_TEXT SEGMENT_
______

A tale of clever idiots

By Pip Wilson

Gotham

 

Ha, ha, ha, ha, ha, I must neds laughe in my selfe,
The wise men of Gotum (Gotham) are risen againe.

‘Misogonus’ 1560

Three Wise Men of Gotham
Went to sea in a bowl.
If the bowl had been stronger
My tale had been longer.

Anon

 

 

There were two men of Gotham, and one of them was going to the market at Nottingham to buy sheep, and the other was coming from the market, and both met on Nottingham bridge. 

"Well met!" said the one to the other. "Whither are you a-going?" said he that came from Nottingham. "Marry," said he that was going thither, "I am going to the market to buy sheep." "Buy sheep!" said the other. "And which way will you bring them home?" "Marry," said the other, "I will bring them over this bridge." "By Robin Hood," said he that came from Nottingham, "but thou shalt not." "By Maid Marian," said he that was going thither, "but I will." "Thou shalt not," said the one. "I will," said the other. Then they beat their staves against the ground, one against the other, as if there had been a hundred sheep betwixt them. "Hold them there," said the one. "Beware of the leaping over the bridge of my sheep," said the other. "They shall all come this way," said one. "But they shall not," said the other. And as they were in contention, another wise man that belonged to Gotham came from the market, with a sack of meal upon his horse; and seeing and hearing his neighbours at strife about sheep, and none betwixt them, said he, "Ah, fools, will you never learn wit? Then help me," said he that had the meal, "and lay this sack upon my shoulder." They did so, and he went to the one side of the bridge and unloosed the mouth of the sack, and did shake out all the meal into the river. Then said he, "How much meal is there in the sack, neighbours?" "Marry," answered they, "none." "Now, by my faith," answered this wise man, "even so much wit is there in your two heads to strive for the thing which you have not."

 

Gotham (pron. ‘goat ham’) is a village in Nottinghamshire, England. On a hill was a bush known as the ‘Cuckoo Bush’, which was planted as a memorial to the fabled population of the town.

In about the year 1540, during the reign of Henry VIII (1491 - 1547), an amusing collection of stories was published, by the name of Merie Tales of the Mad Men of Gotam ("Imprinted at London, in Flet-Stret, beneath the Conduit, at the signe of S. John Evangelist, by Thomas Colwell, n. d. 12°, black letter"), by the mysterious ‘A.B. of Phisicke Doctor’ (actually, Pizisicke Doctour). This 'Doctor A.B.' might have been Andrew Borde, or Boorde, a Carthusian friar before the Reformation, one of the physicians to King Henry.

The tale has it that King John of England (1166 or 1167 - 1216) was marching towards Nottingham, intending to pass through Gotham meadow. Believing that any ground traversed by a king became forever after a public road, the citizens of Gotham decided to try to prevent John from passing.

______

_SHORT TASK 1_
Format the entries as a numbered list, starting with the line that contains "will (x=1119, y=1085)." and going on through the line that contains "coord(78,1267)". Omit blank lines.

(Records for locating described items)
______

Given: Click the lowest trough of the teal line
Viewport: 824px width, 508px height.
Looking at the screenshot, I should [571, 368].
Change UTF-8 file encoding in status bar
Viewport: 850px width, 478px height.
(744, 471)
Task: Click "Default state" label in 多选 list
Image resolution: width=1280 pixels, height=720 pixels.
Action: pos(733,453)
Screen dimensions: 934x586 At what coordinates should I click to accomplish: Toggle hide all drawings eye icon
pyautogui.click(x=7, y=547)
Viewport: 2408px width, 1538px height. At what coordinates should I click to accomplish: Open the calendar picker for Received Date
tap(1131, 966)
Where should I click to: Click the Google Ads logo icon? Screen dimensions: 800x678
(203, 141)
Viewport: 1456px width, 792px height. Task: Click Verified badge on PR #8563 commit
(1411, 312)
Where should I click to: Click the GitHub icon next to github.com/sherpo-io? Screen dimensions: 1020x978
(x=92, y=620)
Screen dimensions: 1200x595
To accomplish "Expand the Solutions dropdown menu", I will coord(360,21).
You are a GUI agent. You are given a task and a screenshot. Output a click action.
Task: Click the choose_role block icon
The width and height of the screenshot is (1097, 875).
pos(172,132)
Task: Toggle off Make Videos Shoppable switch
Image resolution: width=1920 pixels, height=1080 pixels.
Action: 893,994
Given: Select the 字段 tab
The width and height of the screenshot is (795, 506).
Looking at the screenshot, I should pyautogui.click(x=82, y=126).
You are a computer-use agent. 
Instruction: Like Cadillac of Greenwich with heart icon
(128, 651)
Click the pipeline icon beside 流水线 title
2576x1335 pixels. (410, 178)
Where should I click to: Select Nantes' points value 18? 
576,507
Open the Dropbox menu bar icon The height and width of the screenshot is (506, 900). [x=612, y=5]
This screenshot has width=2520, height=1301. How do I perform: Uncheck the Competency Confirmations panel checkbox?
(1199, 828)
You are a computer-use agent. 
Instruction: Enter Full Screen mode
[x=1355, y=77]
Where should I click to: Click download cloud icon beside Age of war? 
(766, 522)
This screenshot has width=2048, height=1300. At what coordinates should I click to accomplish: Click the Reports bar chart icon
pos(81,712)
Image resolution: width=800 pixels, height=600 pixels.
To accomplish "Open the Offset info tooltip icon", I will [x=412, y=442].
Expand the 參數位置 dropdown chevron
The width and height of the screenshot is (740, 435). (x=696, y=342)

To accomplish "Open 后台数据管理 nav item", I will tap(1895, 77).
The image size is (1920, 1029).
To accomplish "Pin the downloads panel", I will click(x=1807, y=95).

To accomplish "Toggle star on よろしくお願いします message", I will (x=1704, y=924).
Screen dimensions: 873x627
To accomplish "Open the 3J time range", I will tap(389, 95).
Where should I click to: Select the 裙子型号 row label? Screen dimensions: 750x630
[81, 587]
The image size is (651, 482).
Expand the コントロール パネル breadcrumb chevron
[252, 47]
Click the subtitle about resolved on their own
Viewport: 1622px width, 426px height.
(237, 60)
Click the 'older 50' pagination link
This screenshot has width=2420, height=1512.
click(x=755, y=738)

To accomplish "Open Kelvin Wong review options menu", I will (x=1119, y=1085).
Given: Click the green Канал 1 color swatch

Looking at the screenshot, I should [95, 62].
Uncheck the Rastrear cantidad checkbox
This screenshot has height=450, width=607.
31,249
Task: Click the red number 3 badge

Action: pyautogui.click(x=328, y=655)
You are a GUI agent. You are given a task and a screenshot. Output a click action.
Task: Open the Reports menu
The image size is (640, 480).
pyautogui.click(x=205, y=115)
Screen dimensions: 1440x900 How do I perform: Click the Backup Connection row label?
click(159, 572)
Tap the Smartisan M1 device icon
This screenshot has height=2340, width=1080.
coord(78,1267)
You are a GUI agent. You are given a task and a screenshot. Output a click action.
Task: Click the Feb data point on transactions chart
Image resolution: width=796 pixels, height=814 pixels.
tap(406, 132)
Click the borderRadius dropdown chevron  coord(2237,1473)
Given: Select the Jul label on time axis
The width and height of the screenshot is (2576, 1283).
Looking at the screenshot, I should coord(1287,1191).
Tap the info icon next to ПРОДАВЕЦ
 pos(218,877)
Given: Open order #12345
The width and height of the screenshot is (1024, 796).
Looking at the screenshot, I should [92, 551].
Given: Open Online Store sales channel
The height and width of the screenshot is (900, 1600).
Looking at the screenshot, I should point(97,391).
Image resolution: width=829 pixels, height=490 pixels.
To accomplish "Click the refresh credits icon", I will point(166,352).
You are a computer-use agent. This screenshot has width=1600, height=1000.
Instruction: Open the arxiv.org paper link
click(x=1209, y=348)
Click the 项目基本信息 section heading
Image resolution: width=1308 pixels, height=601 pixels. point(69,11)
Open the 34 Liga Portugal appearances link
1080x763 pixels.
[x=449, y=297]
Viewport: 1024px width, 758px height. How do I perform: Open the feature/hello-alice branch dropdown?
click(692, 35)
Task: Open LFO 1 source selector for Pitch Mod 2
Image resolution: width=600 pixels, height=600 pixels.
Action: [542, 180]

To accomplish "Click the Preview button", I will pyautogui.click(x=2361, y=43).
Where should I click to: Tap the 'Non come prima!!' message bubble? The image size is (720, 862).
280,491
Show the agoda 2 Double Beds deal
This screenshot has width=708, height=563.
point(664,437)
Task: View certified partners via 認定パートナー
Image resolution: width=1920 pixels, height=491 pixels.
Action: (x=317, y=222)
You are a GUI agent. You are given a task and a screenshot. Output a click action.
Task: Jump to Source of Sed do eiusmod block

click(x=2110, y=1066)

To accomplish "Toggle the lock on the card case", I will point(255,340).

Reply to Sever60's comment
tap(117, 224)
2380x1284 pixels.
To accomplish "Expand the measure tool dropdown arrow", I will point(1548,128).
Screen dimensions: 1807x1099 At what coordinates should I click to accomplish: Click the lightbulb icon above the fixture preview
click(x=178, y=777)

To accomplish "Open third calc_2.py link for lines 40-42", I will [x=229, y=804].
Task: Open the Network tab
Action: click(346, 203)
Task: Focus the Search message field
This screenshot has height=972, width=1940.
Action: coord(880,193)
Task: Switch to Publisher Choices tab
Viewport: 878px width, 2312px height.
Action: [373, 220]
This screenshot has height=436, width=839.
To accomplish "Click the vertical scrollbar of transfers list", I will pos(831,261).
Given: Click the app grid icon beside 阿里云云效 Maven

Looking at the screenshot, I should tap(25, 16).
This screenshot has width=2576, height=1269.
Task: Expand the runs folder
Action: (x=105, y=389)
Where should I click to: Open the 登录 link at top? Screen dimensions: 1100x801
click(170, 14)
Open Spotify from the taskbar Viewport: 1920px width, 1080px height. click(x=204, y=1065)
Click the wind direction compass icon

______

_SHORT TASK 2_
In the Gotham text's tale of the two men on Nottingham bridge, list every word or phrase the characters use as an oath.

_COMPLETE OUTPUT 1_
1. To accomplish "Open Kelvin Wong review options menu", I will (x=1119, y=1085).
2. Given: Click the green Канал 1 color swatch
3. Looking at the screenshot, I should [95, 62].
4. Uncheck the Rastrear cantidad checkbox
5. This screenshot has height=450, width=607.
6. 31,249
7. Task: Click the red number 3 badge
8. Action: pyautogui.click(x=328, y=655)
9. You are a GUI agent. You are given a task and a screenshot. Output a click action.
10. Task: Open the Reports menu
11. The image size is (640, 480).
12. pyautogui.click(x=205, y=115)
13. Screen dimensions: 1440x900 How do I perform: Click the Backup Connection row label?
14. click(159, 572)
15. Tap the Smartisan M1 device icon
16. This screenshot has height=2340, width=1080.
17. coord(78,1267)

_COMPLETE OUTPUT 2_
- Marry
- By Robin Hood
- By Maid Marian
- by my faith